*Set problem 1:*
From the post on Auckland's zoning plan, reproduce the passage between "(Ed: at the" and "the Spinoff, .).", inclusive.
*Set problem 2:*
Answer these questions using the post on Auckland's zoning plan:
(a) By what month must the new plan change be notified?
(b) What building height is allowed in the walkable catchment of the medium tier of stations?
(c) How large is the catchment around the core frequent transport network?

*Provided text:*
____

This has led to delays upon delays for PC78 while becoming a political knot for central government.
In May, the Minister relented on the townhouse direction, allowing for a new plan change process to begin – with the following stipulations:
- It must be notified by October (a very tight deadline for a whole-of-city change)
- It must allow for highly intensive development (10-15 stories) around the CRL stations
- It must allow for at least the same amount of housing capacity as PC7
On Tuesday, the Council made their new plan public (see attachments here, here, and here), ahead of a vote on the plan at today’s Planning Committee.
(Ed: at the meeting, Council voted in favour of putting the plan out to consultation with local boards and mana whenua, with only councillors Mike Lee and John Watson voted against. See coverage by Hayden Donnell at the Spinoff, .).
This blog will examine The Good, The Bad, The Odd – and whether this plan meets the needs of our city.
The Good
In making up for capacity lost from the townhouse direction and down-zoning to account for flood zones, Auckland Council has instead chosen to allow for much more height around core stations. Specifically:
- The walkable catchment (about 800 meters) of the higher tier of accessible and high demand stations/centres will be zoned to allow for 15 storey development
- The walkable catchment the medium tier of accessibility and demand will be zoned to allow for 10 storey development
- The walkable catchment of the lowest tier of accessibility and demand will be zoned to allow for 6 storey development

Representation of walkable catchments. Note: the size of the dot does NOT correlate to size of the catchment. Author: Scott Caldwell
Additional to this, a small catchment (200m) around core frequent transport network will be zoned for 6 storey development. From looking at the maps, these seem to be the following corridors:

Representation of the targeted bus network for upzoning. Author: Scott Caldwell
This is mostly the collection of the most popular bus routes, so these make a lot of sense to target as opportunities for intensification. (Ed: longtime readers may note an overlap with Auckland Transport’s ill-fated Connected Communities programme, which had the aim of improving rapid transit routes).
Beyond the major centres and transit network, most town and village centres will see some modest upzoning, with 6 storey apartments largely being permitted in the immediately adjacent land.

____

[Records for locating displayed items]
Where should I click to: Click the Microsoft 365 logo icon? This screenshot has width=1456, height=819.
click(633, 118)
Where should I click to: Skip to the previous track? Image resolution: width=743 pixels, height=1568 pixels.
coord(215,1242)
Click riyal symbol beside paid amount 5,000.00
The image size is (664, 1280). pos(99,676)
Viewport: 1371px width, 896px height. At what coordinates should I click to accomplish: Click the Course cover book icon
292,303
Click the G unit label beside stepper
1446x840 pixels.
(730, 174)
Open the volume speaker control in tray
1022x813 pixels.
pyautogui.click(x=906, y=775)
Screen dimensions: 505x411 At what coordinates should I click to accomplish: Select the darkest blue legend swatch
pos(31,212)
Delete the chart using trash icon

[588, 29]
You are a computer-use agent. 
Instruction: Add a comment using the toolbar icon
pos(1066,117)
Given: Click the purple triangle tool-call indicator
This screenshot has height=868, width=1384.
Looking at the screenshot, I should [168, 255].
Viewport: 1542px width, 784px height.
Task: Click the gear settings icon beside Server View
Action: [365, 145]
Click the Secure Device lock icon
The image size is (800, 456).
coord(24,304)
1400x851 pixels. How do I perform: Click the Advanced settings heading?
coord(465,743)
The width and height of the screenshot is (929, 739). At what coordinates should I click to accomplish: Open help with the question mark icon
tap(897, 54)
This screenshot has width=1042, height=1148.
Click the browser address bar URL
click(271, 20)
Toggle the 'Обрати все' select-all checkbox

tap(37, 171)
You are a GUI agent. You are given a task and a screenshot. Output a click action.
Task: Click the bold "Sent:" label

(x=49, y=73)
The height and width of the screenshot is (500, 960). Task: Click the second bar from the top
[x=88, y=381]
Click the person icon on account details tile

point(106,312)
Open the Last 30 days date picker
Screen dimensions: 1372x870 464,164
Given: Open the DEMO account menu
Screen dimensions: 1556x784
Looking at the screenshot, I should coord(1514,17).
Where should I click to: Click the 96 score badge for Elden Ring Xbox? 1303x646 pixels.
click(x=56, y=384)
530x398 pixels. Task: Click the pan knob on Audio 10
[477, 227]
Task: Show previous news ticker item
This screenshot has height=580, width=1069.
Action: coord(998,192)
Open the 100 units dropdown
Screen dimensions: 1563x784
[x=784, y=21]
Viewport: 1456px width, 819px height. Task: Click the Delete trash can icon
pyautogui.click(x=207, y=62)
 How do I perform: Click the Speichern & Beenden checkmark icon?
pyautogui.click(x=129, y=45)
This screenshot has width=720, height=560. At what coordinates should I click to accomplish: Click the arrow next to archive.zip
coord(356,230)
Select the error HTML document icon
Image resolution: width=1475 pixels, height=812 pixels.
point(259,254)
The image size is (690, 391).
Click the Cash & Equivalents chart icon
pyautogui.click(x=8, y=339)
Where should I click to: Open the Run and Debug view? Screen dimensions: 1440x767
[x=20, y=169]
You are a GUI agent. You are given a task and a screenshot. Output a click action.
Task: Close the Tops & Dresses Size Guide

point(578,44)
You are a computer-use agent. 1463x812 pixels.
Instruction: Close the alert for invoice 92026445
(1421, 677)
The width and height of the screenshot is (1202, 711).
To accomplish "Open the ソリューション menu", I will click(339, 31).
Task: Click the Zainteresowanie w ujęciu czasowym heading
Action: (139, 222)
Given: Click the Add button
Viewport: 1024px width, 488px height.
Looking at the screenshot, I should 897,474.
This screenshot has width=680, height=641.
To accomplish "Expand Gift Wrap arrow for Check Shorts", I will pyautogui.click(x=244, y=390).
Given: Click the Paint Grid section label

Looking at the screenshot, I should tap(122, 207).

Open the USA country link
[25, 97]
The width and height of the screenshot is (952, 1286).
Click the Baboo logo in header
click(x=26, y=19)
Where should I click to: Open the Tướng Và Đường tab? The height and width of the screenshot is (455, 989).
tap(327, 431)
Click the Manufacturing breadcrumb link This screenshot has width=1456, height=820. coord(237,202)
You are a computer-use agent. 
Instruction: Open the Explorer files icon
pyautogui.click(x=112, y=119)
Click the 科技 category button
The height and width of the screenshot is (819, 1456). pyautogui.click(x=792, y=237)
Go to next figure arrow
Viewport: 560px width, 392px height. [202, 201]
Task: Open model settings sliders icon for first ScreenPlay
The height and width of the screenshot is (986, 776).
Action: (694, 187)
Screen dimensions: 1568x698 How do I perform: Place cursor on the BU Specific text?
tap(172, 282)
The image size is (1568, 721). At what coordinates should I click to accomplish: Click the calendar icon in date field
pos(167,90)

____

*Correct output 1:*
(Ed: at the meeting, Council voted in favour of putting the plan out to consultation with local boards and mana whenua, with only councillors Mike Lee and John Watson voted against. See coverage by Hayden Donnell at the Spinoff, .).

*Correct output 2:*
(a) October
(b) 10 storeys
(c) 200 meters